### Textauszug:
----

Es gibt einige Versuche, der überirdisch schönen Malkunst des Jan Vermeer (1632-1675) via Film gerecht zu werden. Der skurrilste ist Tim’s Vermeer (2013), eine Dokumentation über den amerikanischen Millionär und Erfinder Tim Jenison, der sich in den Kopf gesetzt hatte, Vermeers “Musikstunde” (im Buckingham Palace) nachzumalen. Jenison investierte zwei Jahre und viele Dollars, um am Ende ein tieferes Verständnis von Vermeers Maltechnik und ein perfektes Faksimile zu haben. Das historische Setting erzählte Peter Webber mit Girl with a Pearl Earring (2003) nach, konventionell, doch ähnlich unterhaltsam wie der amerikanische Kauz, der ein neuer Vermeer sein wollte. Natürlich erreichen beide Filme das Genie aus dem 17. Jahrhundert nicht. Sie kommen durch Ähnlichkeit an das Original heran, doch das erzielt seine Wirkung mit der Aura des singulären Bildes. Um “wie Vermeer” zu sein, muss ein Film ganz eigene Bilder entwickeln. Darum geht es im heutigen Beispiel.
Die Figur der Isebel kommt aus dem Alten Testament, wo sie, eine Prinzessin, so böse ist, dass sie von einem Turm gestürzt und ihre Leiche den Hunden vorgeworfen wird. Tausende Jahre später entstand der Film Jezebel, der zum schönsten gehört, was das amerikanische Kino je produziert hat. Für die Story müssen wenige Worte genügen: Die Südstaatenschöne Julie (Bette Davies) ist verlobt mit dem Anwalt Preston (Henry Fonda). Aber Julie provoziert und provoziert. Der Gipfel des Ärgers ist erreicht, als die junge Frau einen Ball durch ein unziemliches, feuerrotes Kleid sprengt. Preston zieht weg und heiratet eine andere. Jezebel bereut, büßt und begleitet den Geliebten am Ende freiwillig in den Tod durch eine Fieberepidemie.

----

### Arbeitsauftrag A:
Gib aus dem Textauszug über Vermeer und Jezebel den Abschnitt von "Die Figur der" bis "durch eine Fieberepidemie." wortgetreu wieder.
### Arbeitsauftrag B:
Führe den Textauszug über Vermeer und Jezebel im Anschluss an seinen letzten Satz fort.
Die Zeilen weiter unten stehen für sich und gehören nicht zum Textauszug.

### Gesammelte Daten:
----

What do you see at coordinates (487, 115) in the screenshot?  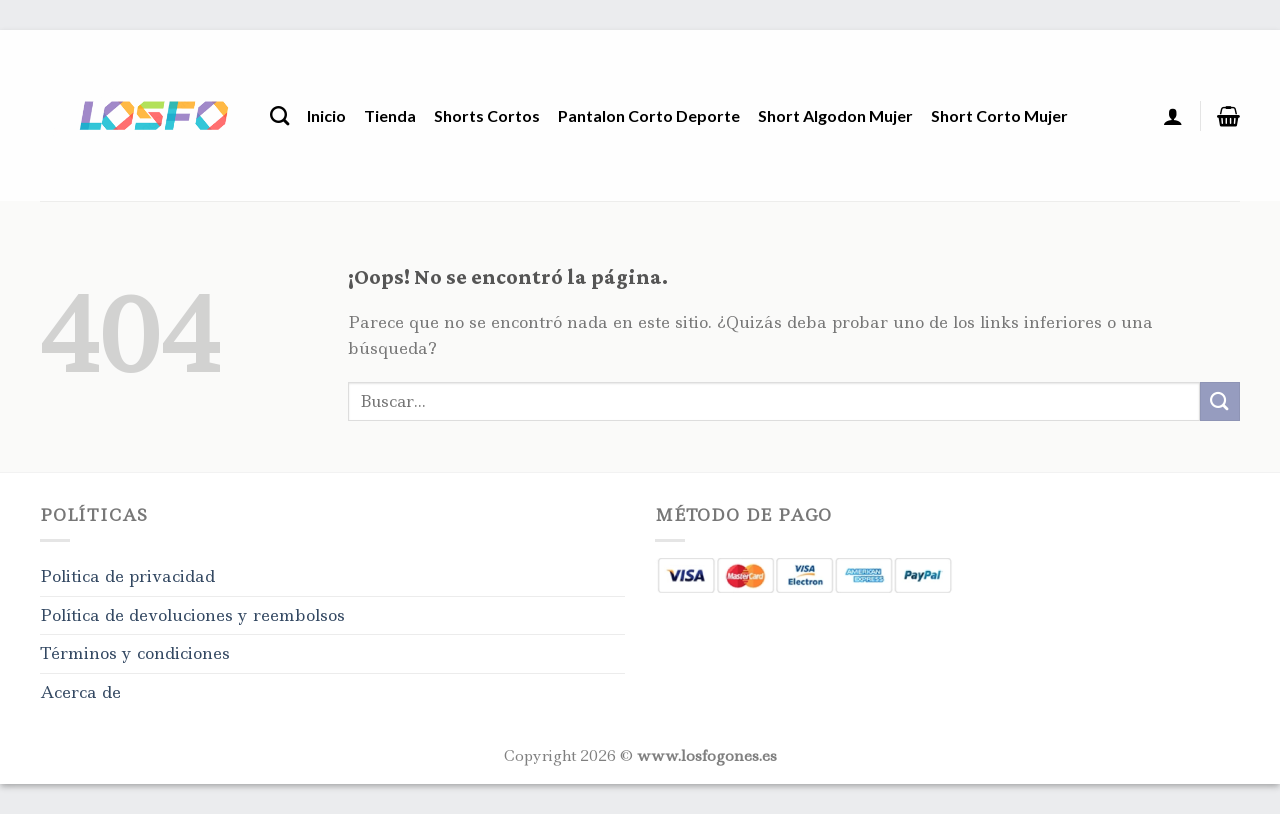 I see `Shorts Cortos` at bounding box center [487, 115].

----

### Lösung A:
Die Figur der Isebel kommt aus dem Alten Testament, wo sie, eine Prinzessin, so böse ist, dass sie von einem Turm gestürzt und ihre Leiche den Hunden vorgeworfen wird. Tausende Jahre später entstand der Film Jezebel, der zum schönsten gehört, was das amerikanische Kino je produziert hat. Für die Story müssen wenige Worte genügen: Die Südstaatenschöne Julie (Bette Davies) ist verlobt mit dem Anwalt Preston (Henry Fonda). Aber Julie provoziert und provoziert. Der Gipfel des Ärgers ist erreicht, als die junge Frau einen Ball durch ein unziemliches, feuerrotes Kleid sprengt. Preston zieht weg und heiratet eine andere. Jezebel bereut, büßt und begleitet den Geliebten am Ende freiwillig in den Tod durch eine Fieberepidemie.

### Lösung B:
Der gesamte Film kreist um Bette Davies (1908-1989). Davies war anders als die normale Hollywood-Schönheit. Sie schauspielerte in erster Linie mit Augen und Augenbrauen, mit denen sie Feinde in die Flucht schlagen konnte. Sie kreiierte den Typus der eigensinnig-widerständischen Frau, die nur das tat, was sie für richtig hielt. Kaum einer ihrer Filmpartner bleibt auf Dauer bei ihr. Das Publikum war so fasziniert wie irritiert von Davies’ Erscheinung. Wer sie liebte, war die Kamera. Es gibt singles in Jezebel, in denen so viele einzelne Glanzpunkte gesetzt sind, dass Davies’ Porträt nichts anderes ist als ein schimmerndes Diadem. Der Glanz des klassischen Hollywood kommt von dieser handwerklichen Qualität, die sich einstellte, indem man für jedes Departement jeweils den oder die Beste des Fachs anstellte. In unserem Fall waren das der Kameramann Ernest Haller und der Komponist Max Steiner; dasselbe gilt für Bühnenbau, Maske, Garderobe und mehr, und für den Regisseur William Wyler, geboren 1908 im elsässischen Mulhouse. Filme unter Wylers Regie errangen 38 Oscars und waren 127 mal nominiert. Von 1936 bis 1942 trat jedes Jahr ein Wyler Picture im Rennen um den Oscar an.
Es geht fehl, die Kunst Hollywoods nach Regisseuren, also einzelnen Künstlern und deren persönlichem Stil zu bemessen, wie es Andrew Sarris mit seinem “Pantheon” des amerikanischen Films versucht hat. Ein interessanter Vorstoß war, die arbeitsteilige Herstellung amerikanischer Filme mit dem Bau von Kathedralen zu vergleichen. Das kommt der Sache näher, trifft den Kern aber auch nicht in allen Belangen; insbesondere die Motivation des Produzenten ist eine andere, kommerzielle. Das Genus proximum des klassischen Hollwoodsystems ist die industrielle Marke, wie sie etwa Autofabrikanten zu einem über lange Zeit gültigen Image ausbauten.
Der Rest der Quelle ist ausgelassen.